> **Activity**: All pictures are to be skipped; retype only the lines from the top of the entries through the line with "Task: Select English (Malaysia)", both included.

(Beginning of Given records)

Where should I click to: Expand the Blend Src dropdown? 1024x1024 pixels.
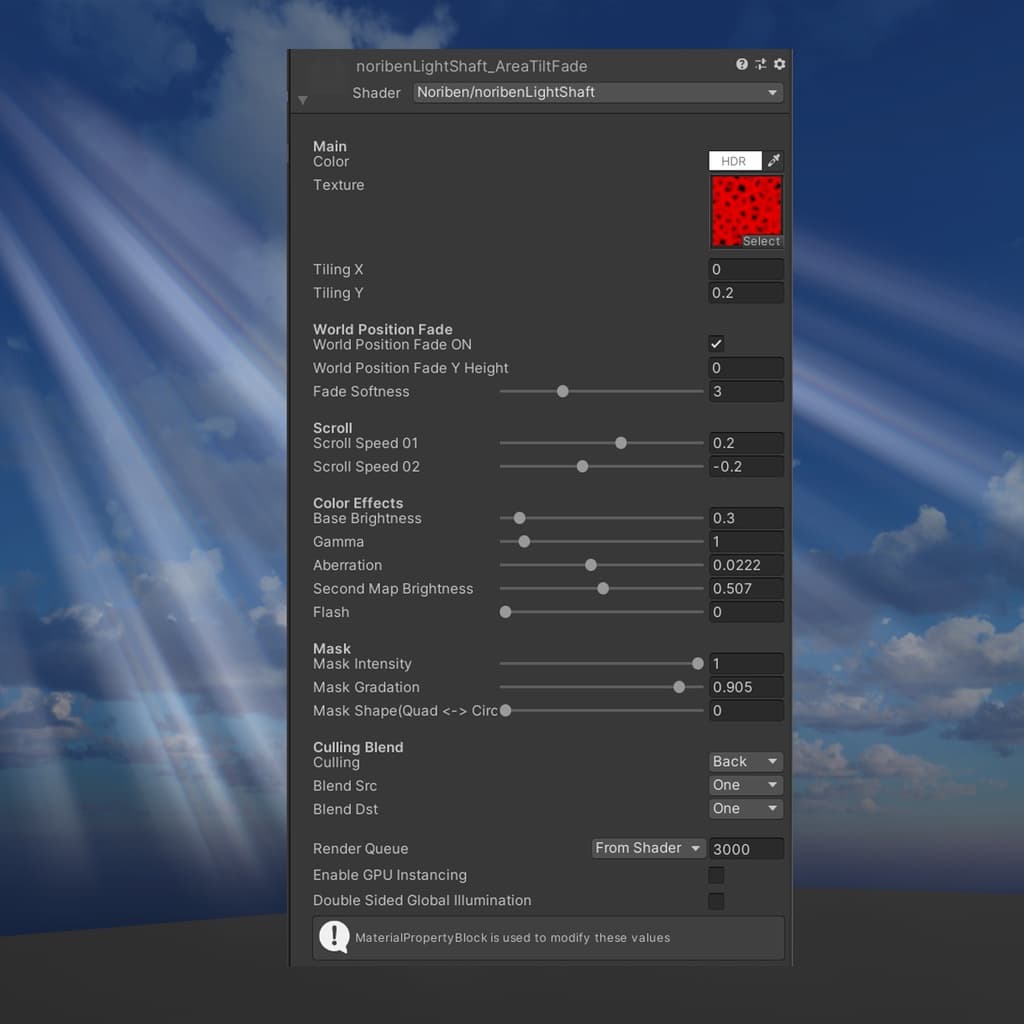pos(745,785)
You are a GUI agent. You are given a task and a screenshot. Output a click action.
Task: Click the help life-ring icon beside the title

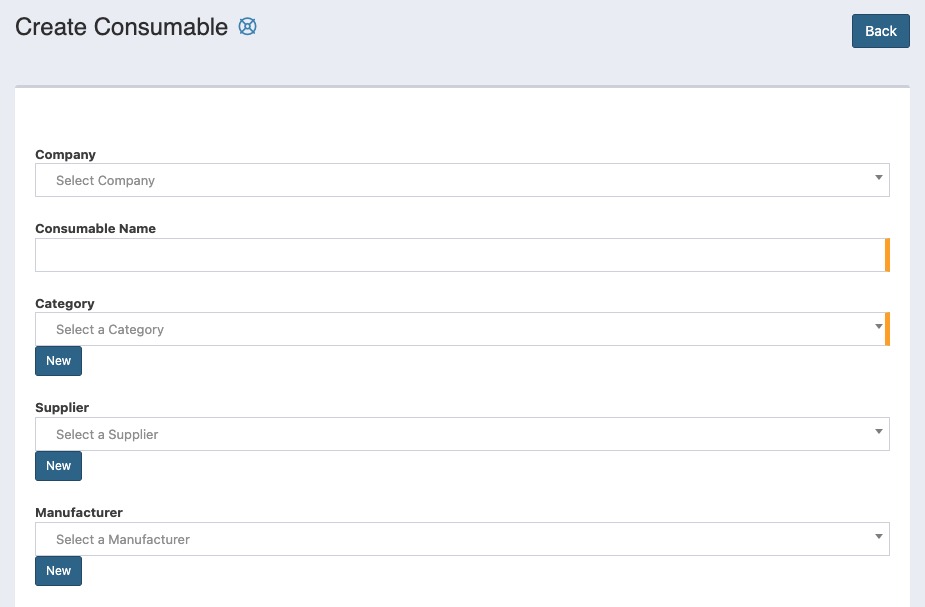pyautogui.click(x=247, y=27)
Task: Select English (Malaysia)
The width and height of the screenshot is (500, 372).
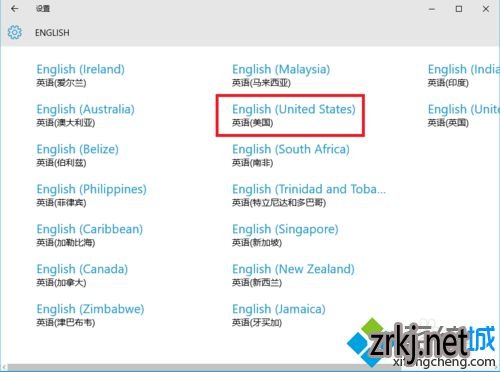Action: (281, 75)
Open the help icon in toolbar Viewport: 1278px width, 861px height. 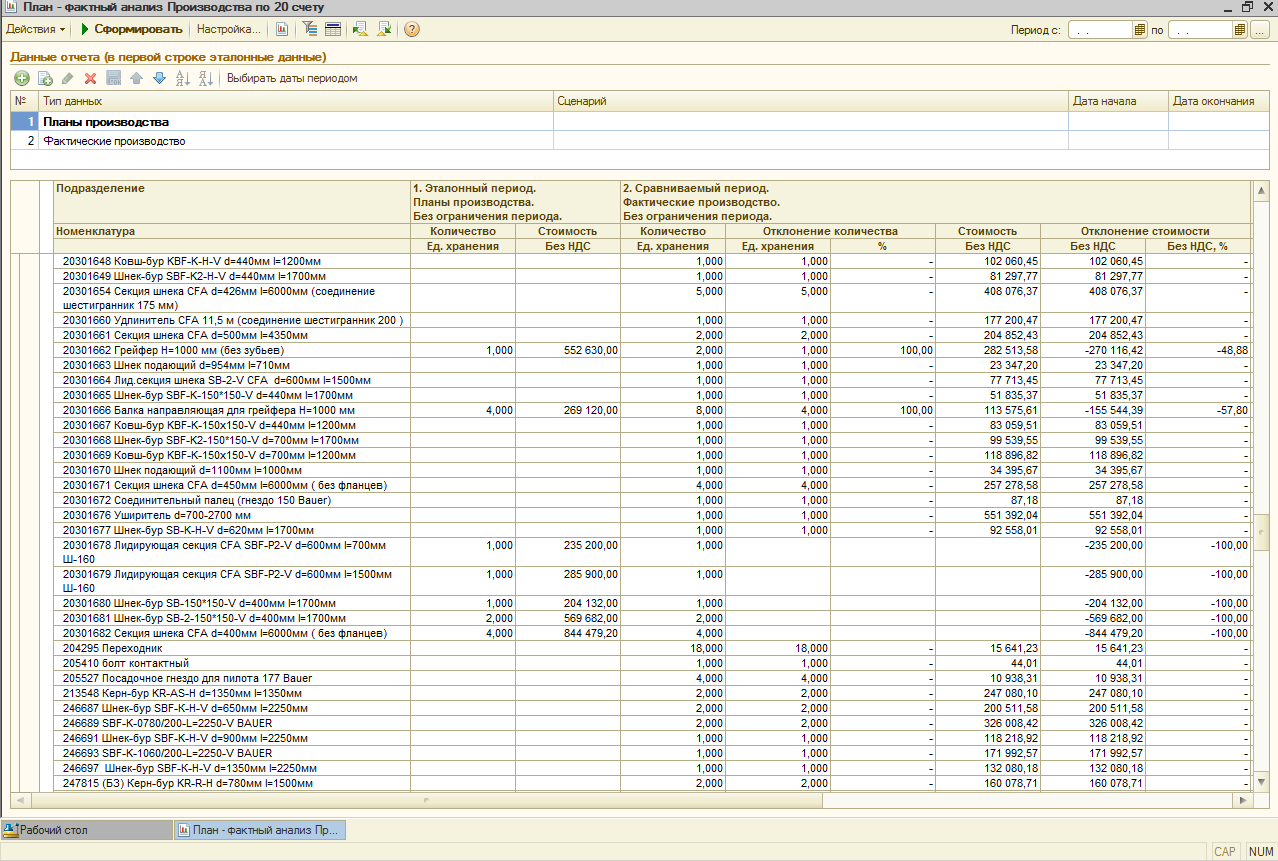coord(411,29)
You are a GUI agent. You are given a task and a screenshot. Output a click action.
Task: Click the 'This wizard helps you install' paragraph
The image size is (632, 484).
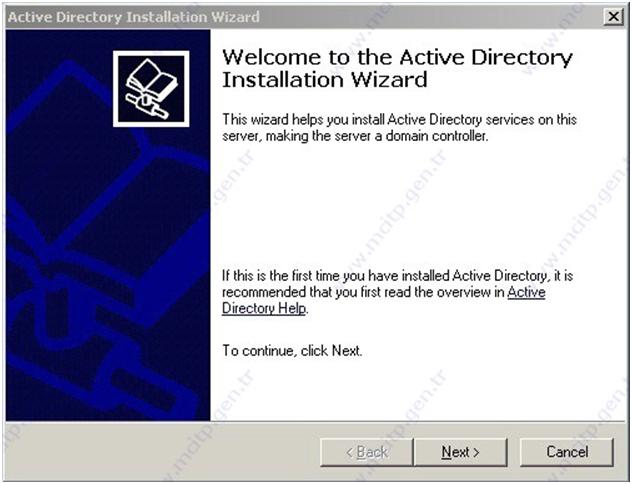(x=399, y=127)
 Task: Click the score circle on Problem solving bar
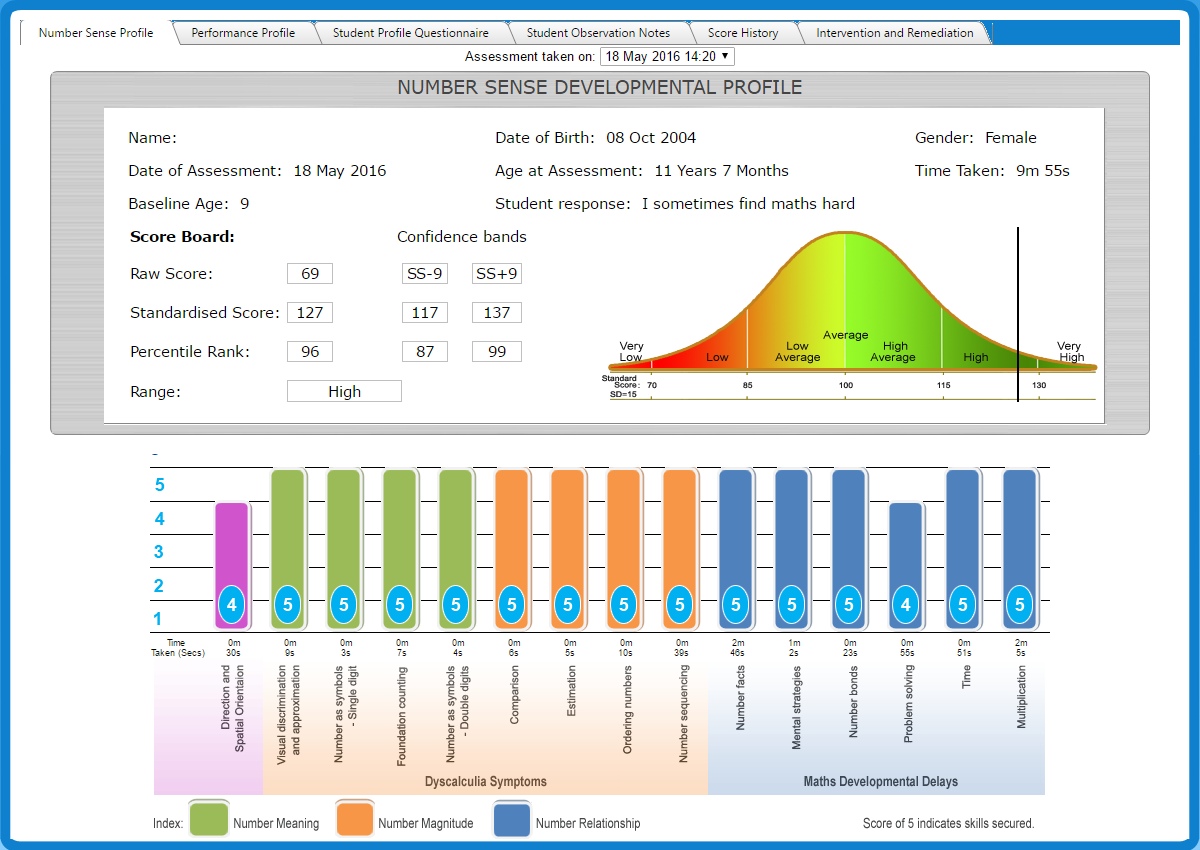tap(906, 605)
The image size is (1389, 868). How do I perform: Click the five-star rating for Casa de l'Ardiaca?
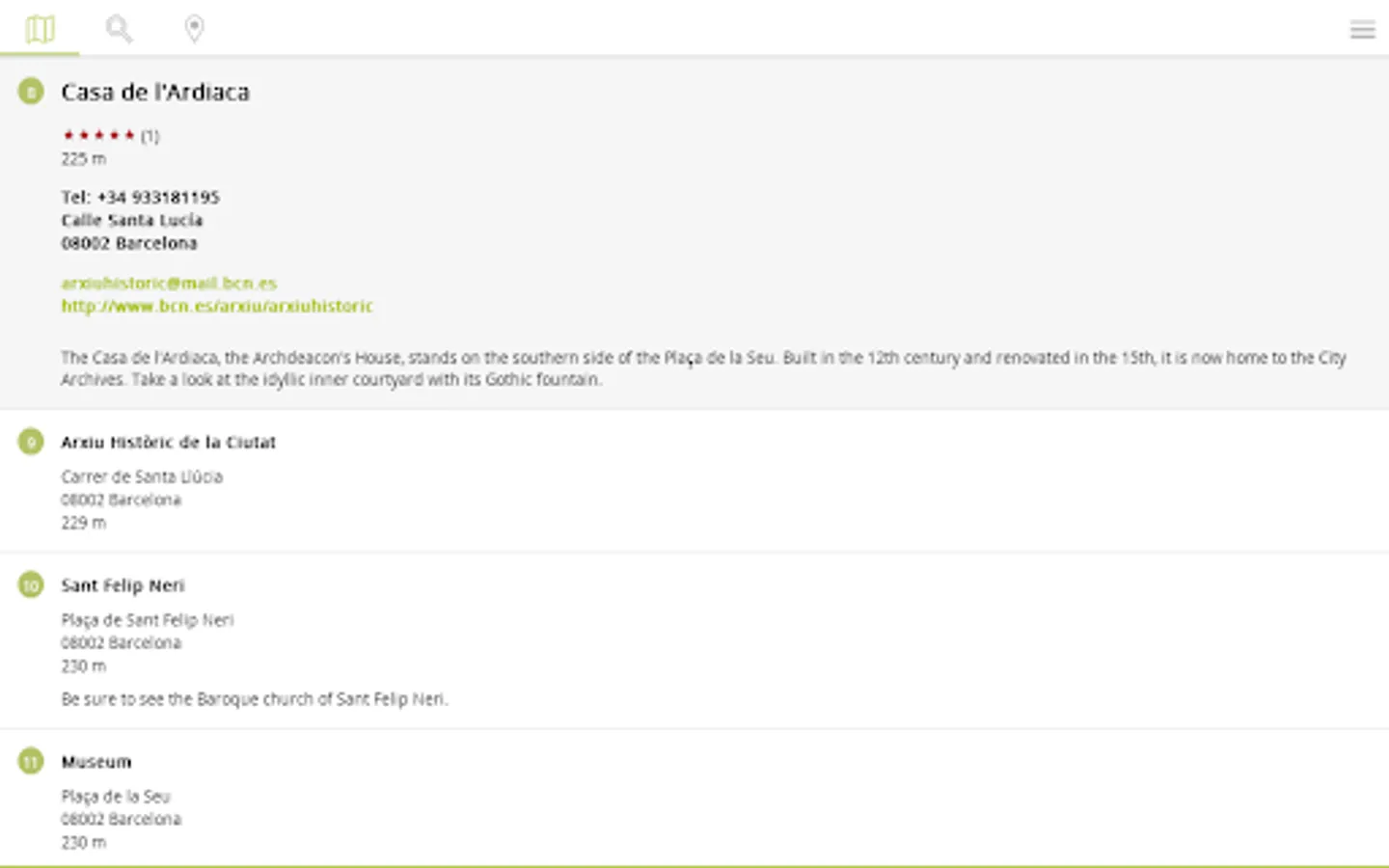[x=99, y=135]
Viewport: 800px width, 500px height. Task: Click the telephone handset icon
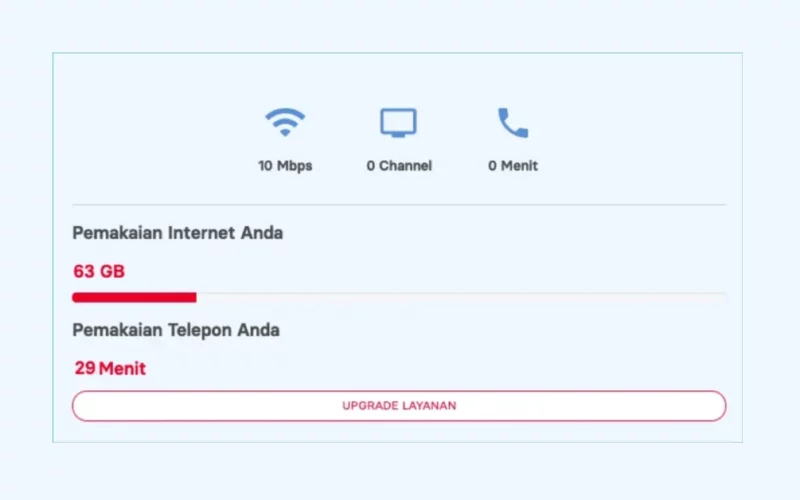point(513,122)
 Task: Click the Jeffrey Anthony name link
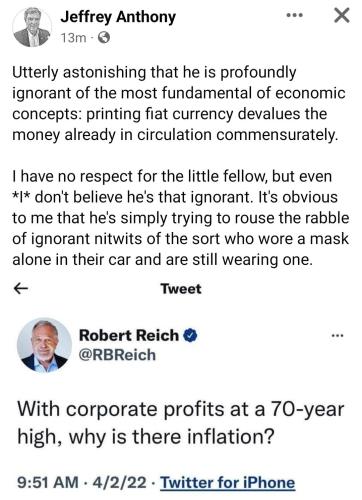tap(118, 17)
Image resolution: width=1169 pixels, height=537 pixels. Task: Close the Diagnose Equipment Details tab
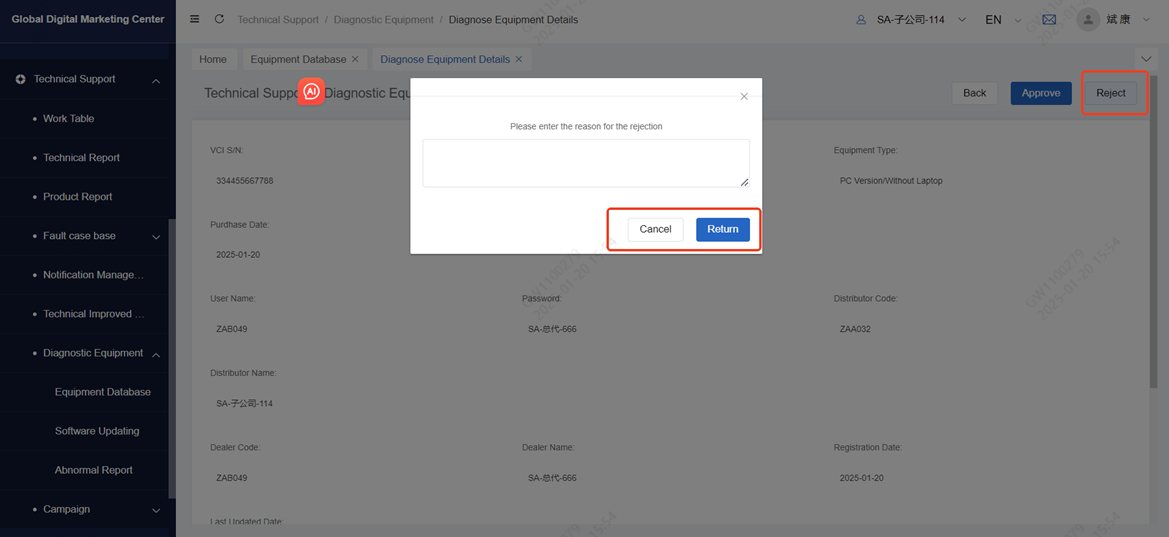pyautogui.click(x=519, y=60)
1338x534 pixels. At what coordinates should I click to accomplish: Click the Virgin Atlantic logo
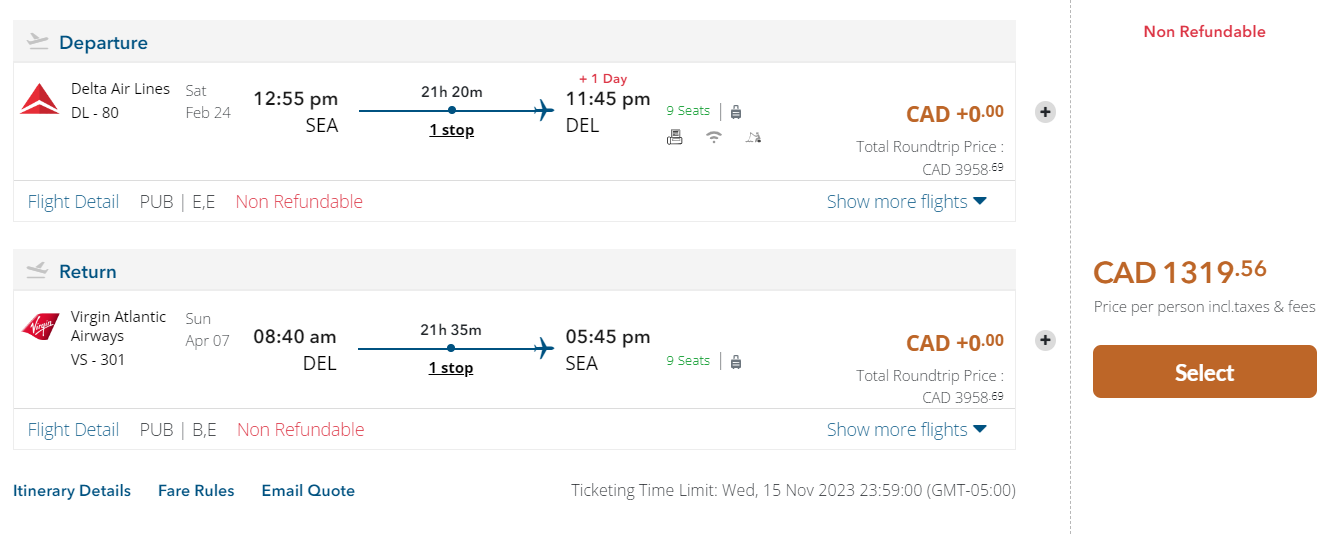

(End of Given records)

> **Response below**:
Where should I click to: Expand the Blend Src dropdown? 1024x1024 pixels.
pos(745,785)
You are a GUI agent. You are given a task and a screenshot. Output a click action.
Task: Click the help life-ring icon beside the title

pyautogui.click(x=247, y=27)
Task: Select English (Malaysia)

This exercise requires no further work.